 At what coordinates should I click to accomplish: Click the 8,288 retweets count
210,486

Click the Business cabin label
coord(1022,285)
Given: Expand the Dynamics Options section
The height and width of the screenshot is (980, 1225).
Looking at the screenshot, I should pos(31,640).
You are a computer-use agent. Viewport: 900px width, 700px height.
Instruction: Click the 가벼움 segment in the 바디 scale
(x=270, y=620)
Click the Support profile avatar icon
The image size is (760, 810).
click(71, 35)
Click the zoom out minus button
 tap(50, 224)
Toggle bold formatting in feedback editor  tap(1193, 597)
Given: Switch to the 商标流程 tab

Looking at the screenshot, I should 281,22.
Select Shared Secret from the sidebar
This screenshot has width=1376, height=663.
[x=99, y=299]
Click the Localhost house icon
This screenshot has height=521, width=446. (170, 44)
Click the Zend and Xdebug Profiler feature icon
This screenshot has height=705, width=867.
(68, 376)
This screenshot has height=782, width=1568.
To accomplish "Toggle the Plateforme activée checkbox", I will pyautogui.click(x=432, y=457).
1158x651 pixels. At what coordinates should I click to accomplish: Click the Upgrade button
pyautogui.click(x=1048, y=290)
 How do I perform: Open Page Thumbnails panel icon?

• PROBLEM DETAILS: Take the records shown above and output them again exactly.

• EXERCISE RESPONSE:
 At what coordinates should I click to accomplish: Click the 8,288 retweets count
210,486

Click the Business cabin label
coord(1022,285)
Given: Expand the Dynamics Options section
The height and width of the screenshot is (980, 1225).
Looking at the screenshot, I should pos(31,640).
You are a computer-use agent. Viewport: 900px width, 700px height.
Instruction: Click the 가벼움 segment in the 바디 scale
(x=270, y=620)
Click the Support profile avatar icon
The image size is (760, 810).
click(71, 35)
Click the zoom out minus button
 tap(50, 224)
Toggle bold formatting in feedback editor  tap(1193, 597)
Given: Switch to the 商标流程 tab

Looking at the screenshot, I should 281,22.
Select Shared Secret from the sidebar
This screenshot has width=1376, height=663.
[x=99, y=299]
Click the Localhost house icon
This screenshot has height=521, width=446. (170, 44)
Click the Zend and Xdebug Profiler feature icon
This screenshot has height=705, width=867.
(68, 376)
This screenshot has height=782, width=1568.
To accomplish "Toggle the Plateforme activée checkbox", I will pyautogui.click(x=432, y=457).
1158x651 pixels. At what coordinates should I click to accomplish: Click the Upgrade button
pyautogui.click(x=1048, y=290)
 How do I perform: Open Page Thumbnails panel icon?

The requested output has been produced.